Electrodesiccation and cryosurgery were used mainly in the past for small, stable, and isolated XP, but the cosmetic results of those modalities are generally not acceptable enough.

Surgery is the classical method of treatment for xanthelasma removal. Microsurgical techniques provide excellent results, especially for small XPs. Unfortunately there is a high risk rate (30–40 %) of recurrences, and therefore, patients do not opt gladly this method.

Surgical excision is also indicated for a few cases of tuberous xanthomas.

Trichloroacetic acid (TCA) in different concentrations has been used as tissue cauterant since 1926.

In a recent, well-documented paper, Haque and Ramesh evaluated various strengths of TCA (50, 70, 100 %) in XP lesions. The lesions were categorized according to size and clinical form (flat, papular, or papulonodular). The authors conclude that the selected concentration of TCA for short use is proportional to the clinical severity. Each lesion should be treated for about 1–2 min until the development of frosting. TCA 100 % is recommended for papulonodular XP, TCA 70 % for flat plaques, and TCA 50 % for macular XP.

In any case, according to the current available literature, TCA 70 % seems to be a simple and effective method which achieves a higher rate of patients’ satisfaction, despite the fact that TCA 95 % has an overall higher clearance rate.

Main problems of TCA application are determination of the sufficient quantity of the solution that should be applied, the potential need of reapplication and the appropriate time for this action, and, of course, the possibility of side effects.

Most common side effects associated with TCA application include hypo- and hyperpigmentation, while atrophy, scarring, and ectropion are rare and occur usually with higher concentrations (95–100 %).

Use of bichloroacetic acid (BCA) is relatively restricted and seems to be less effective, compared to TCA.

Ablative laser surgery for treating XPs was introduced more than 30 years ago.

Carbon dioxide (CO2) laser, Erbium:ND-YAG laser, Argon laser, and KTP laser are popular options and the results seem satisfactory. Main disadvantage of this option is the induction of pain, and thus, some form of anesthesia is required. Moreover, patients are unable to work for several days.

Nonablative laser (pulsed dye laser) therapy promises good clearance rates in approximately two thirds of the lesions, usually without local anesthesia or major side effects.
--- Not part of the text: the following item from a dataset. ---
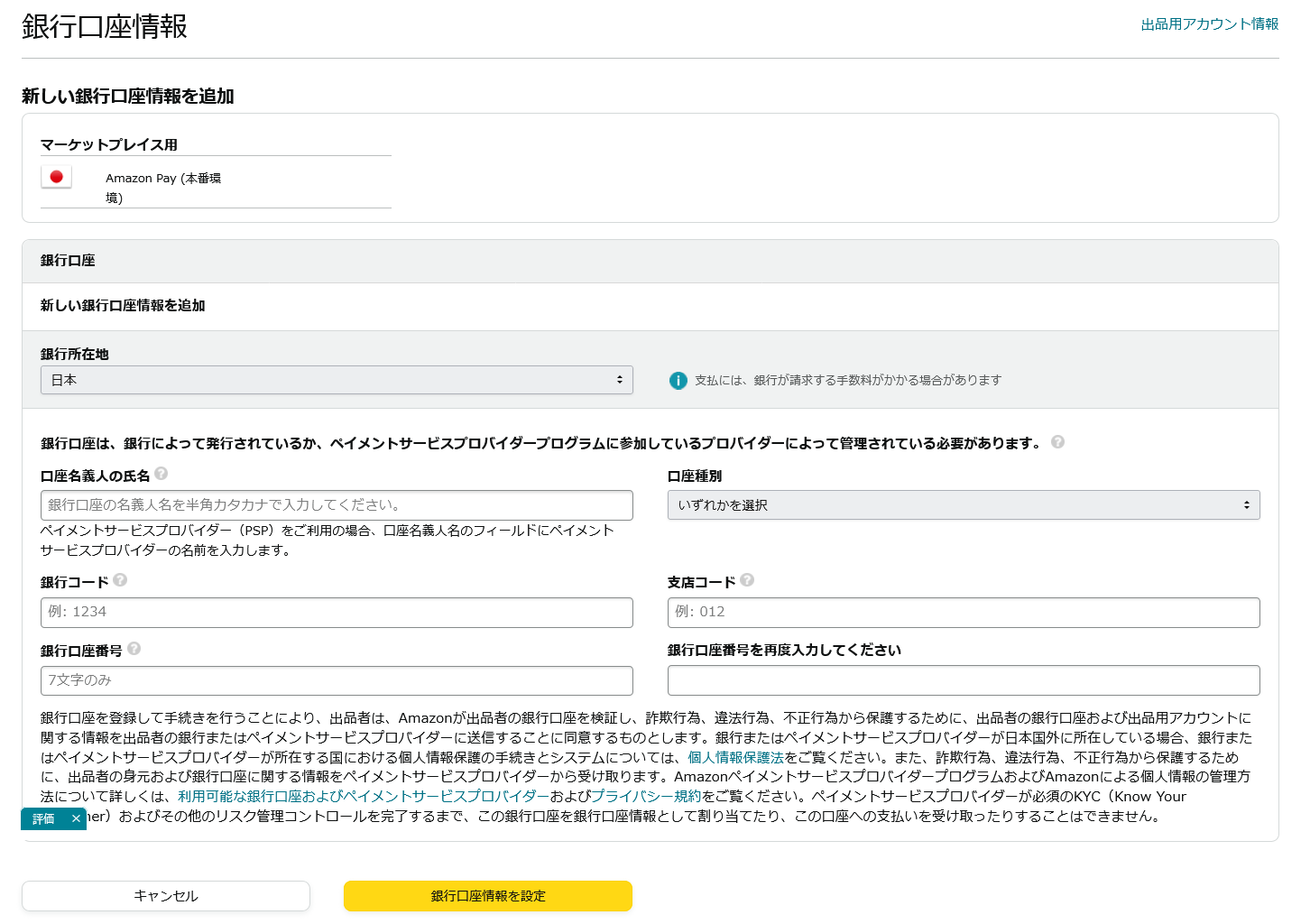Open the 口座名義人の氏名 help icon
This screenshot has width=1301, height=924.
click(x=161, y=473)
Hypo- and hyperpigmentation in about 5–15 % of patients are the most common complications of laser therapy, while persistent erythema, scars, or ectropion rarely occurs. Care must be taken always to protect the eyes.

Combined ablative and nonablative laser surgery may be recommended for the treatment of tuberous lesions. It is very important to emphasize that the risk of recurrence is estimated to be about 40 % and remains almost the same in comparison with the surgical removal. In addition, the wavelength, pulse duration, number of passes, and number of sessions may vary.

In conclusion, management of XPs is difficult, mainly because of the strong possibility of recurrences, regardless of the mode of selected modality.